Le marxisme et l’héritage historique de la Chine

«Notre peuple a une histoire plusieurs fois millénaire. Il a ses particularités, ses valeurs et ses innombrables trésors. Face à tout cela, nous ne sommes encore que des écoliers. La Chine d’aujourd’hui est née de la Chine de l’histoire. Historiens marxistes, nous n’avons pas le droit de couper simplement l’histoire en deux parties. Nous devons reprendre cet héritage précieux et l’intégrer dans une vue d’ensemble qui va de Confucius à Sun Yat-sen. Les communistes sont des marxistes internationalistes mais le marxisme doit s’unir aux particularités concrètes de notre pays et trouver une forme nationale précise avant de se réaliser. Il revient au Parti communiste chinois de trouver comment la théorie du marxisme-léninisme doit être appliquée à la situation concrète de la Chine. »
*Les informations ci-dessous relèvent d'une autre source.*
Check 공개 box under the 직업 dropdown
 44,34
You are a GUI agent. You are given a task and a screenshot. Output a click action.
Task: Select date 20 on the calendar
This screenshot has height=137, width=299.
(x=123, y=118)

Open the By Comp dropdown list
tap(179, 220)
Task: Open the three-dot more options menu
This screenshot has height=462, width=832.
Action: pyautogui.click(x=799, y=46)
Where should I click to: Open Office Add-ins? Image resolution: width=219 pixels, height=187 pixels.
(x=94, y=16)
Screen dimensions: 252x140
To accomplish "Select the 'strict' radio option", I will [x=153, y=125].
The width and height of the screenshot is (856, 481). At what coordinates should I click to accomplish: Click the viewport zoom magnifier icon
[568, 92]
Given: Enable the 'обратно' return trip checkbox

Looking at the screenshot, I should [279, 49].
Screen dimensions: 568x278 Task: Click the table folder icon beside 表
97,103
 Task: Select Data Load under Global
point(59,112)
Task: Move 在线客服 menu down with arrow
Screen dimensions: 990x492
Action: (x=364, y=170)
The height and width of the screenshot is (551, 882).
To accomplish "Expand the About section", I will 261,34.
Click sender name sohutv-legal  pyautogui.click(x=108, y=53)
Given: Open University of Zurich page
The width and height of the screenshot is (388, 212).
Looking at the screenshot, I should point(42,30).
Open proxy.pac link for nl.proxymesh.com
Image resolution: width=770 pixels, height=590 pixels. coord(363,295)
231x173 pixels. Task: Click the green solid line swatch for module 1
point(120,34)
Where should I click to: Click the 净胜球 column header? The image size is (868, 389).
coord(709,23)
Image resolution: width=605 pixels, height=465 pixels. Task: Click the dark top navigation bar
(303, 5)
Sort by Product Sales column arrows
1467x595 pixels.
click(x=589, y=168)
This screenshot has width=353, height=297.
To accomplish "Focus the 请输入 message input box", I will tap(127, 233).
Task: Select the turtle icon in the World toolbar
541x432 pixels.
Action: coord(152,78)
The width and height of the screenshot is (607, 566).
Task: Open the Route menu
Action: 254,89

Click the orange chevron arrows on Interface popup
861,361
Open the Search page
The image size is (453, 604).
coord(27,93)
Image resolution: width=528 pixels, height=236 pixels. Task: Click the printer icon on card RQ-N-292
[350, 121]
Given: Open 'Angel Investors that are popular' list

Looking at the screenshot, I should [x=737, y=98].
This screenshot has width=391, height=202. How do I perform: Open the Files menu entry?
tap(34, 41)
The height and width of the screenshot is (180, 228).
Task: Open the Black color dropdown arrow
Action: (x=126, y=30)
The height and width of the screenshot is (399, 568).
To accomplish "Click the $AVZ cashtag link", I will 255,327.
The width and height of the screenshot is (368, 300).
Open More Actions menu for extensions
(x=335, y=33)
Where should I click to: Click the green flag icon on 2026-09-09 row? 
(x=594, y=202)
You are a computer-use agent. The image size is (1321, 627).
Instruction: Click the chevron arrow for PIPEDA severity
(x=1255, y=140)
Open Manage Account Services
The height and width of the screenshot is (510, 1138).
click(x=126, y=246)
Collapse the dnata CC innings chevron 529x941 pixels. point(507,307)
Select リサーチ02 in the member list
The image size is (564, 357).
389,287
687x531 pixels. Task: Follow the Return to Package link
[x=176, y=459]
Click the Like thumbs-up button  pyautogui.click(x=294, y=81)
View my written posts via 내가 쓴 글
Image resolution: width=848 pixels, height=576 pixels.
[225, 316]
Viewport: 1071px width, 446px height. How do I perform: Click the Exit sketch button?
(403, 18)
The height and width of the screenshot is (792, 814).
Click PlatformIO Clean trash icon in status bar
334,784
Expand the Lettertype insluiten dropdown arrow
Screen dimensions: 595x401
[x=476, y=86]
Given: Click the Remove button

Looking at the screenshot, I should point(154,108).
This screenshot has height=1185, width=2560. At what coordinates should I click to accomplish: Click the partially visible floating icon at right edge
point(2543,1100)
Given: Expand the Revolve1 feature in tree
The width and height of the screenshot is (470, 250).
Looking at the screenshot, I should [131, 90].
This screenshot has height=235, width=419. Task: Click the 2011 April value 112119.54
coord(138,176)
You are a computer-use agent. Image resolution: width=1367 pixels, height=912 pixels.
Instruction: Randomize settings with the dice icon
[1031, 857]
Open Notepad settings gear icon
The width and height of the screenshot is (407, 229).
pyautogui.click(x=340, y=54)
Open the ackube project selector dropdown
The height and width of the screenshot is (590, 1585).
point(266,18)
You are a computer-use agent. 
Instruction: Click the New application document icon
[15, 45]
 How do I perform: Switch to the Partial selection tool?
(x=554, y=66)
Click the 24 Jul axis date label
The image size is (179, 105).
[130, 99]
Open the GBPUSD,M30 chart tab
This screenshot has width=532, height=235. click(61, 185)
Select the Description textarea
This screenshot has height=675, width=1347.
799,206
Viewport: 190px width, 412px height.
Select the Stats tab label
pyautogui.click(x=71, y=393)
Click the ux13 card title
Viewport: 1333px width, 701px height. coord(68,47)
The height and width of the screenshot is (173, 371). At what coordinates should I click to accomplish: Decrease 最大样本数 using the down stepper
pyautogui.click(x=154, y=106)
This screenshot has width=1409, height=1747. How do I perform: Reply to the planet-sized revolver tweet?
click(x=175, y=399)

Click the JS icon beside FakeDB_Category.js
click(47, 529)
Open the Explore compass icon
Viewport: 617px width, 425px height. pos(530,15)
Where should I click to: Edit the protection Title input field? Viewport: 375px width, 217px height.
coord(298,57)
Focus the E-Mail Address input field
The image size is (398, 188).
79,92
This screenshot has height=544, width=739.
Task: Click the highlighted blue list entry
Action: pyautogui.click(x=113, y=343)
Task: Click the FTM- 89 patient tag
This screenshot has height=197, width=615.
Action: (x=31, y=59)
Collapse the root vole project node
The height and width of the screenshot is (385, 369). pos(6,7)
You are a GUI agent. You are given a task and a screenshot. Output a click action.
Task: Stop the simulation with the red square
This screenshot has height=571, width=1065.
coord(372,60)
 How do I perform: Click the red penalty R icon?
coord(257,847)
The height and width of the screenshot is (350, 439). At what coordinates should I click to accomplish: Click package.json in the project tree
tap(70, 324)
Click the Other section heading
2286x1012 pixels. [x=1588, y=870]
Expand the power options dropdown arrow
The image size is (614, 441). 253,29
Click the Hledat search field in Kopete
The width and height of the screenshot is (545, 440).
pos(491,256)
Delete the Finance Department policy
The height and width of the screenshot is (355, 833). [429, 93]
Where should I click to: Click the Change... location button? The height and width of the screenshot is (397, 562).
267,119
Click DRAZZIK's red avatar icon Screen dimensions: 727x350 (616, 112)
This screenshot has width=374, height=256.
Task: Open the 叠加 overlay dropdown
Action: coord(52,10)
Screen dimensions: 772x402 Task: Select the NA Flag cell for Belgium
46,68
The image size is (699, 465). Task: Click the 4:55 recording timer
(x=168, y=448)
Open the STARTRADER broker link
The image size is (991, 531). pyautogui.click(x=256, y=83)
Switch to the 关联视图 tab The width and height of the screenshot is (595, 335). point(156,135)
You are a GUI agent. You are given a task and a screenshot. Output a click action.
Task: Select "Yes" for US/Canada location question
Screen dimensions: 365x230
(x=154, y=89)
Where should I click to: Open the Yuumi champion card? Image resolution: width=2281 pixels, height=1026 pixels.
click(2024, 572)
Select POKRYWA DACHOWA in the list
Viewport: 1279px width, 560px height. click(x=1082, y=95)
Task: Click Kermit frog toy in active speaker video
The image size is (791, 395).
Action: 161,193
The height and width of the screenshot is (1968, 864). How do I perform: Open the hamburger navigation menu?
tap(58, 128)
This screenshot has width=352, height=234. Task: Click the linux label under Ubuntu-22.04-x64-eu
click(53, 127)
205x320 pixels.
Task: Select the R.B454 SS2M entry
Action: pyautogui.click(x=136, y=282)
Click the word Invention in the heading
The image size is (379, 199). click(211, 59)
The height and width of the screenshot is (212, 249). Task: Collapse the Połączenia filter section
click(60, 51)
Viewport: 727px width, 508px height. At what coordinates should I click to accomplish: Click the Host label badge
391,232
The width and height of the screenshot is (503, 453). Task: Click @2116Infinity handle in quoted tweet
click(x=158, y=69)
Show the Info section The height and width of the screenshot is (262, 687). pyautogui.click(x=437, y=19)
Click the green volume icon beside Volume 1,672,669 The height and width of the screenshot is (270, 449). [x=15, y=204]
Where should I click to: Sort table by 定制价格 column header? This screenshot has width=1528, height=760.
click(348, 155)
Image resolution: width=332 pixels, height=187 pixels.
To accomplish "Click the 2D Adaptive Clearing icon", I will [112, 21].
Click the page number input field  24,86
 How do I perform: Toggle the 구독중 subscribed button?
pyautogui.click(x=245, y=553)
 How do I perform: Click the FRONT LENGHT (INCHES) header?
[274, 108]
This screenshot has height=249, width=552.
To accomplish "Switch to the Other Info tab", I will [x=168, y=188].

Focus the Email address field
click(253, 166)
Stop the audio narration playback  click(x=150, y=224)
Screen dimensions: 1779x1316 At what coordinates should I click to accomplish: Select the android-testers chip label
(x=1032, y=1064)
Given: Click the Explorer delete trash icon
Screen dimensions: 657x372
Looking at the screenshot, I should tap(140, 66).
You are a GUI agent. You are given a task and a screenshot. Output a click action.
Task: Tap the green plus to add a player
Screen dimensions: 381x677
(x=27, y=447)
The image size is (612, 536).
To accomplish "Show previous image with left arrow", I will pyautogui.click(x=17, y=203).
Mao Zedong, Rapport au Comité central du PCC, octobre 1938.


 

La mystique du Grand bond en avant

«Le monde entier sera frappé quand il apprendra que nous produirons 11 millions de tonnes d’acier l’an prochain et 17 millions l’année d’après. Si nous pouvons atteindre le chiffre de 40 millions dans cinq ans, peut-être arriverons-nous à rattraper la Grande-Bretagne dans sept ans. Huit ans plus tard, ce sera le tour des États-Unis. »

Mao, 18 mai 1958.

«A travers tout le pays, l’esprit communiste se répand comme une traînée de poudre. Pour rattraper les grandes puissances capitalistes en matière de production agricole et industrielle, il faudra donc sans doute moins de temps que prévu […] »

« Le drapeau rouge flotte sur l’agriculture, il a pris la couleur des flammes des petites aciéries, et le ciel lui-même s’est embrasé […] Aujourd’hui nous somme dans l’ère Mao Zedong. Le président Mao est un grand prophète. Le marxisme-léninisme scientifique lui permet de connaître l’avenir. »

Le Quotidien du Peuple, Pékin, 1er octobre 1958.